Não importa, quando cheguei a Barinas
Senti aroma de liberdade
Tinha pão novo no forno, cheiro doce.
Em qualquer selva ou rua, verde e cinza corria
Da minha boca labaredas de angústia eram combustível.
Atravessei a última rua de Cartagena,
Cheiro de chumbo no belo Panamá.
Virei à direita e senti que Superman ria de mi,
Eu escutei, ria! Vociferei dois palavrões
Do Tio Sam surgiram garras, não me tocaram no Mar Caribe
Com as pernas exaustas pisei Santiago de Cuba.

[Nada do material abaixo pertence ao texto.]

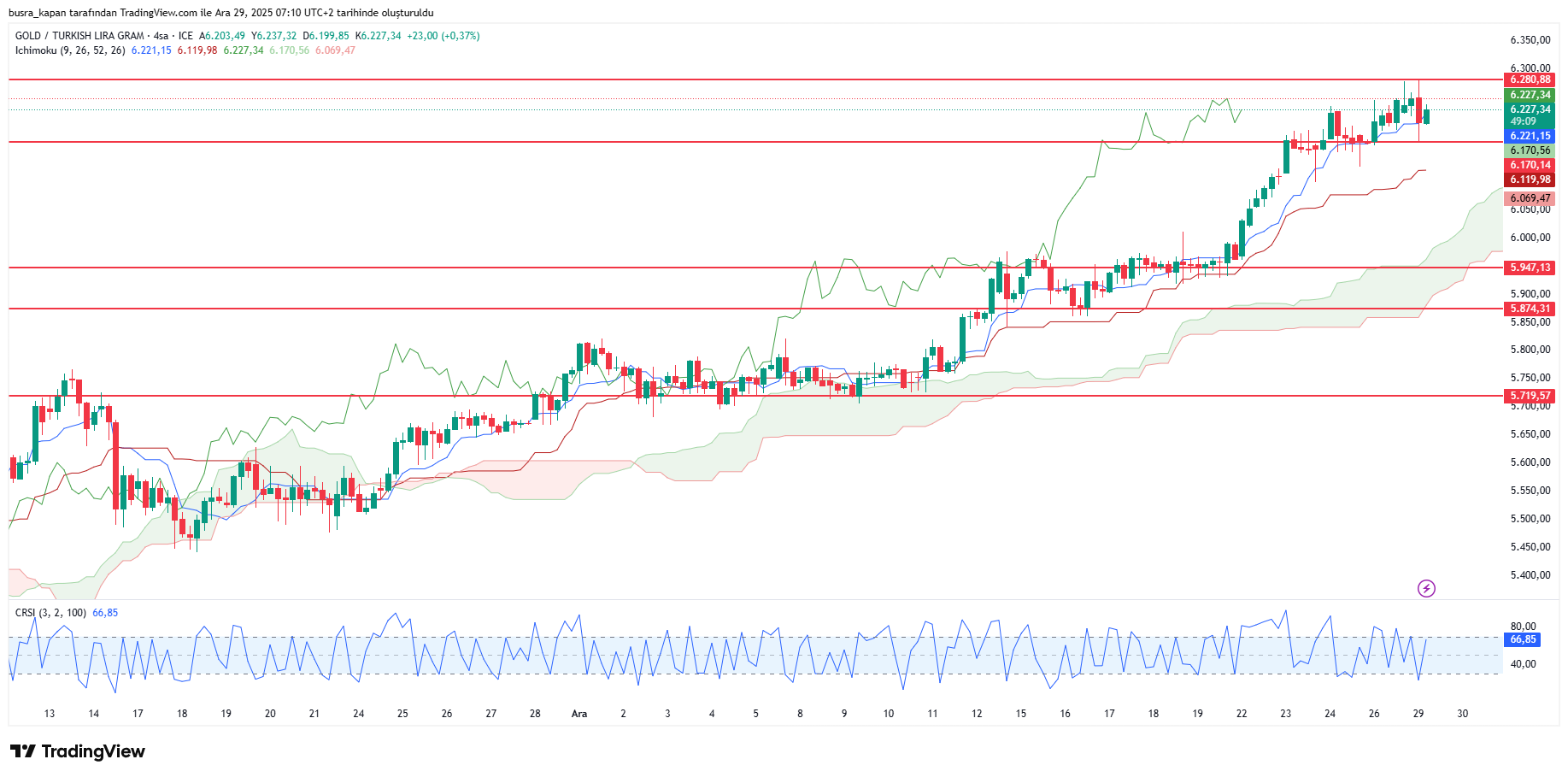Click the busra_kapan TradingView.com header text
Screen dimensions: 1568x777
[x=221, y=13]
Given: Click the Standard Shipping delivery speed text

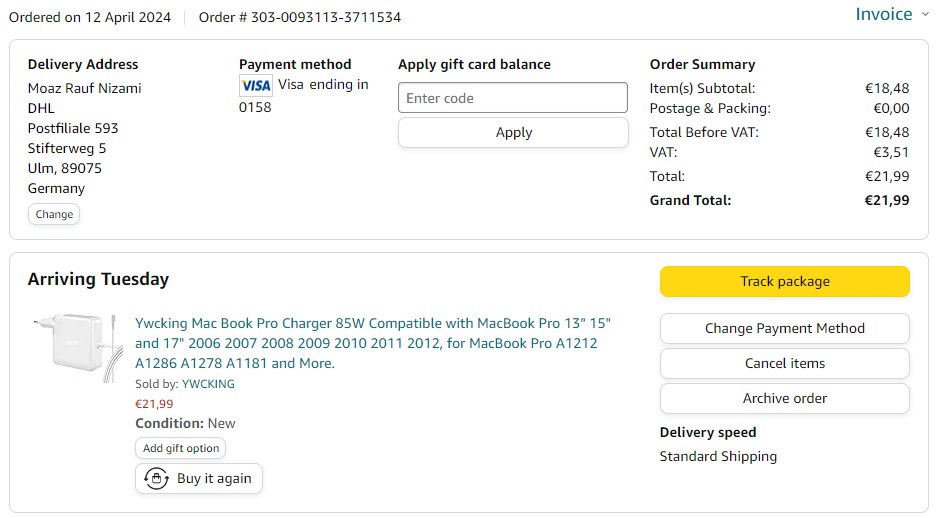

Chorei intensamente. Descansei um instante.
A força mineral-terra me levantou.
Abriu meus olhos. O horizonte!
Entre as canas o Porvir estava a ponto
De cair num fosso infinito.
Superman devolveu minhas imprecações,
Tio Sam escondeu-se numa esquina de Miami
Tremendo as mãos, estiquei os braços,
o Tempo parou
o Mundo parou
a Morte parou
Levantei o Coração, bem devagar,
O protegi do Sol com minha sombra
Reguei com lágrimas de prantos antigos
As marcas do parto
E calmo, acariciei a Terra devagar, muito devagar
A beijei, abracei o Coração
Pulsava em estrondo essa criança.
Criança livre, olhos fulgurantes,
A mãe morria no entardecer.
Caminhei com rumo Sul,
Vaguei por qualquer casa,
Comi pão, bebi água,
Descansei e acordei
Num sítio muito alto de La Paz,
O Coração crescido, sorridente me despediu,
Um abraço, um beijo, e com passo inquieto
Lançou-se à estrada com os filhos da Terra.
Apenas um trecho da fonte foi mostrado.